Le port du voile est, ainsi, très largement un choix personnel de femmes et
de filles qui choisissent l’Islam comme « style de vie » et affichent le «
logo » qui lui correspond. En cela, nulle divergence par rapport à d’autres
groupes « intégrés » ou « dissidents ». Porter le voile, comme exhiber un
piercing, c’est marquer son corps d’un stygmate voulu pour échapper à la
sérialisation. Les femmes voilées et, plus largement, le groupe
métropolitain dont les femmes portent le voile et les hommes la barbe, n’est
plus symboliquement le groupe des beurs marginaux sur lequel pouvaient se
déverser tous les préjugés colonialistes. Le voile, le piercing, la barbe,
le crâne rasé et bien d’autres pratiques du corps se dressent contre le
mépris du précariat, contre toutes les stratégies de culpabilisation du
travailleur métropolitain irrégulier qui n’est plus admis aux honneurs et
aux rites identitaires de la classe ouvrière. Dans le cas précis de la fille
d’origine maghrébine qui porte le voile en France, son geste consiste bien
souvent à refuser le regard méprisant qui voit en elle un individu «
incapable d’intégration » pour exhiber une identité d’emprunt qui, aujourd’
hui, n’est pas moins virtuelle que les prétendues identités françaises et
républicaines.
4. Les éradicateurs du voile méconnaissent la signification du principe de
laïcité. Ils considèrent, en effet, que celle-ci doit concerner outre l’Etat
lui-même, l’ensemble de ses citoyens. Cette conception est historiquement
absurde et logiquement porte à inconséquence. La laïcité a, en effet, pour
vocation de placer l’Etat républicain au-delà des différentes idéologies
religieuses présentes sur son territoire, ce qui rend possible la tolérance
envers tous les cultes et toutes les croyances, l’Etat n ‘étant lui-même
identifié à aucun d’entre eux. L’Etat est donc laïc mais les citoyens, eux,
n’ont aucune obligation d’être laïcs. En général, on devrait même dire que
la laïcité peut seulement se dire des Etats : si les citoyens devaient être
laïcs, la laïcité ne serait plus une procédure qui garantit la paix civile
et la tolérance entre groupes religieux et idéologiques, mais un contenu,
une idéologie à part, ce qui aurait pour conséquence que l’Etat devrait être
laïc à un deuxième degré pour ne pas s’identifier au laïcisme..La laïcité
est aujourd’hui transformée en dépit de l’absurde et de la contradiction
manifeste que cela entraîne, en une idéologie, qui plus est, en une
idéologie d’Etat.

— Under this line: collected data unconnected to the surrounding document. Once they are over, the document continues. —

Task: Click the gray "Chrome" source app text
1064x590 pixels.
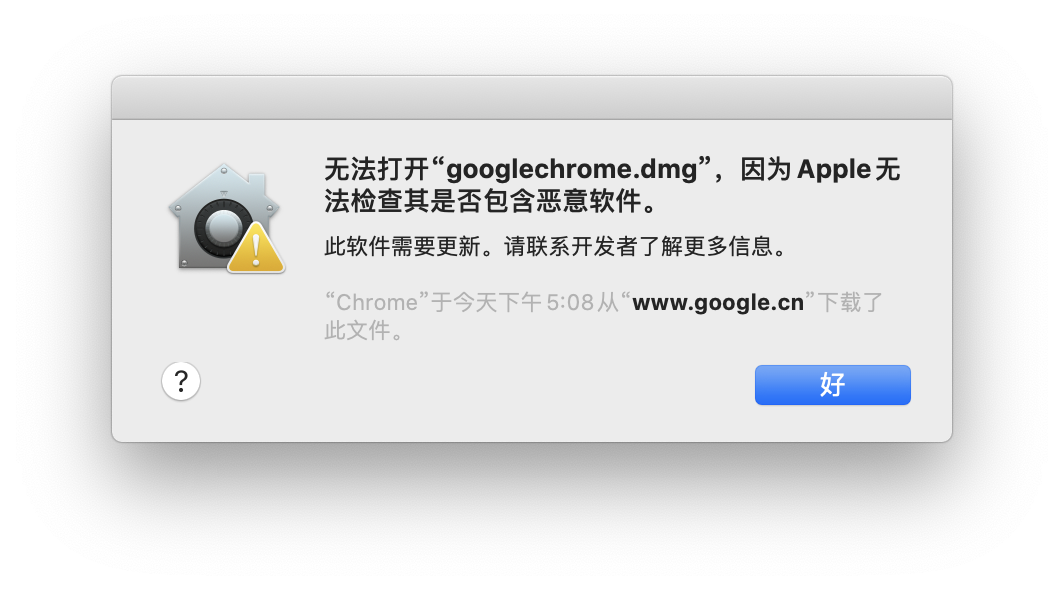Action: pos(377,302)
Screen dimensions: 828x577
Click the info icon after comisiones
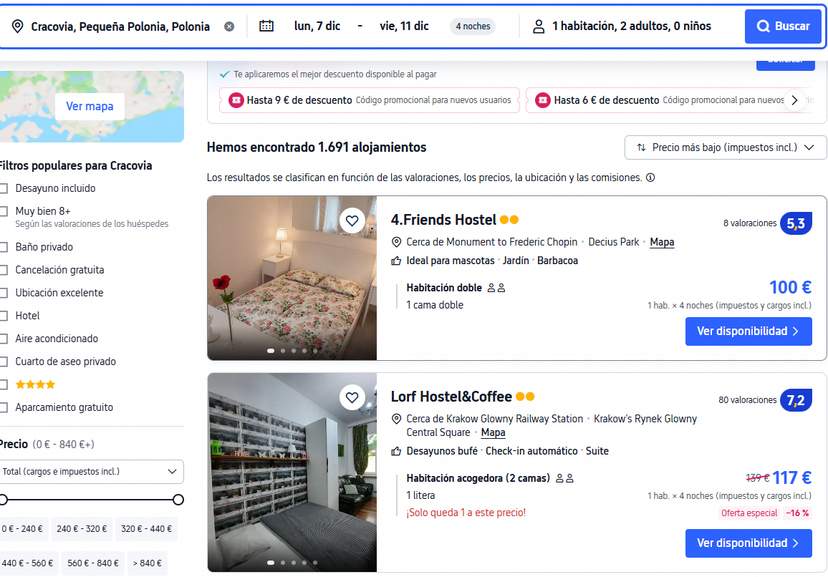(x=651, y=178)
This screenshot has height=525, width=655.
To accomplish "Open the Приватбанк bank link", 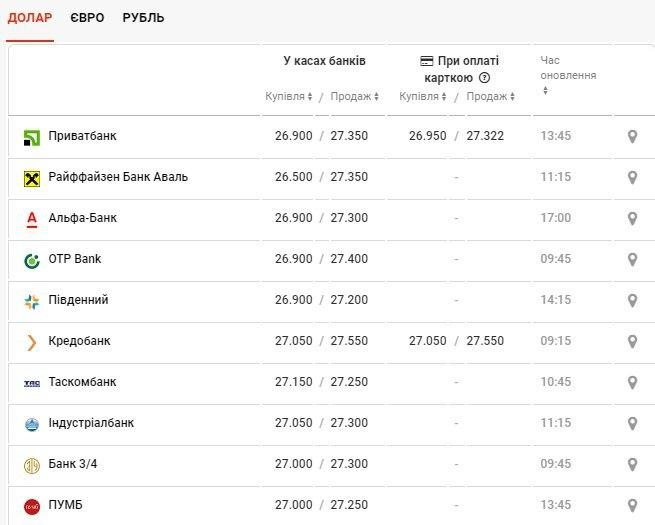I will (x=83, y=136).
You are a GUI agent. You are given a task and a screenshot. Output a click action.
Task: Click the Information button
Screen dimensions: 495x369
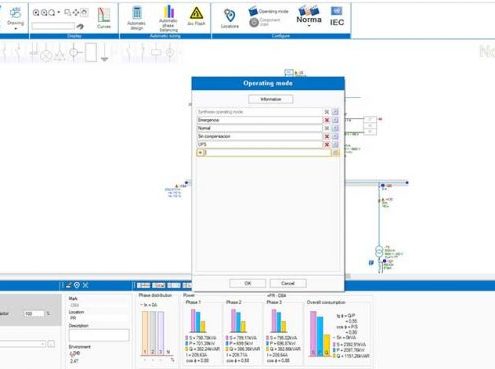point(271,99)

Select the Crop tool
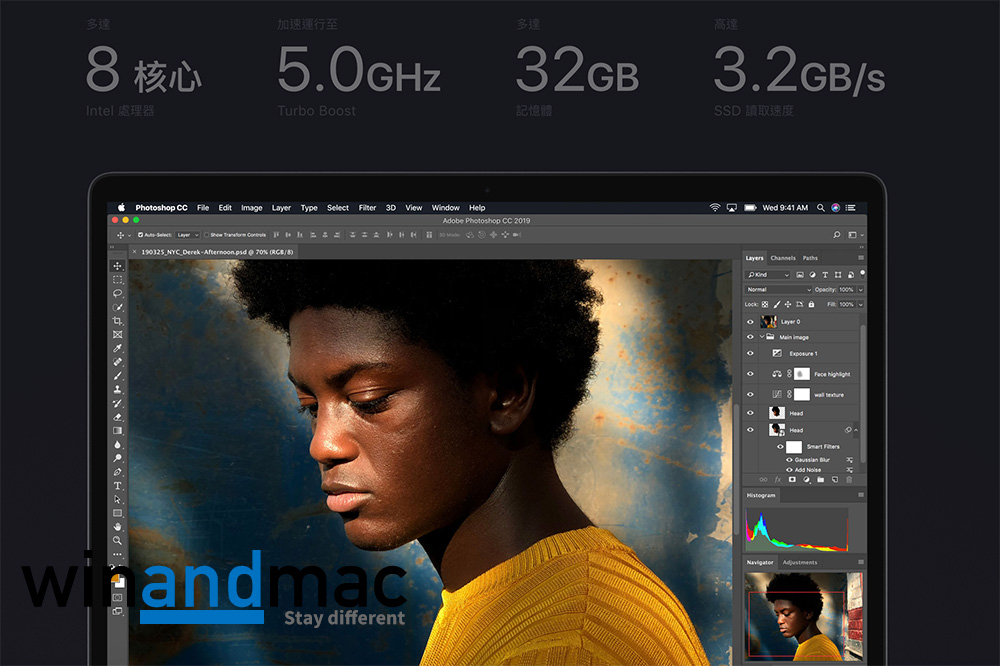click(x=118, y=321)
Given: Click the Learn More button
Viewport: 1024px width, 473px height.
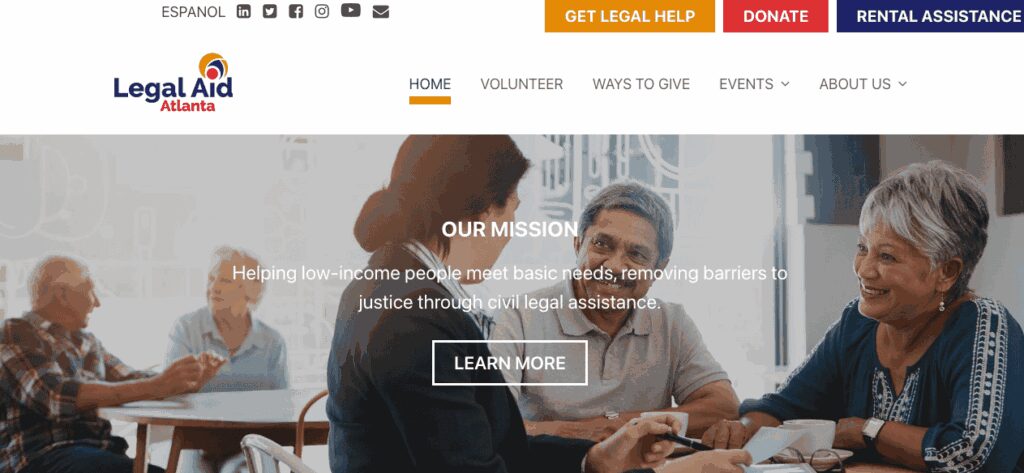Looking at the screenshot, I should tap(510, 363).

On ne saurait exagérer la gravité de cette évolution dans
une société qui est désormais, et de façon irréversible, multiculturelle.
Malgré le ton plaisant qu’on est souvent tenté d’adopter face à cette
affaire du voile, elle n’en a pas moins des implications fort inquiétantes
qui révèlent une évolution préoccupante de la constitution matérielle des
Etats occidentaux. Ceux-ci, incapables de représenter la réalité multiple de
leurs populations et, particulièrement des nouvelles formes de travail,
choisissent une fuite autoritaire vers une identité « nationale »
introuvable. Cette identité, qui ne saurait être que vide doit, pour se
(re-)constituer faire appel à un extérieur qui n’est pas moins illusoire.
Face au vide « identitaire » du néo-islamisme et des autres « styles de
vie » présents dans nos sociétés, l’Etat tente d’imposer de force le vide de
ses propres « valeurs ». En cela, les représentants de la République
française se trouvent converger avec le recteur de l’Université Al-Azhar ou
avec les ayatollahs iraniens. En profonde divergence par rapport à ces
tristes sires, Shirin Ebadi, la juriste iranienne lauréate du Prix Nobel de
la Paix 2003, une femme que les lois de son pays obligent de se voiler, et
qui n’ignore rien en matière de tartuffismes autoritaires, refuse avec la
même vigueur l’imposition du voile par la loi en Iran et son éventuelle
interdiction en France. On aimerait que bien des démocrates et des
féministes français et européens fissent preuve de la même lucidité.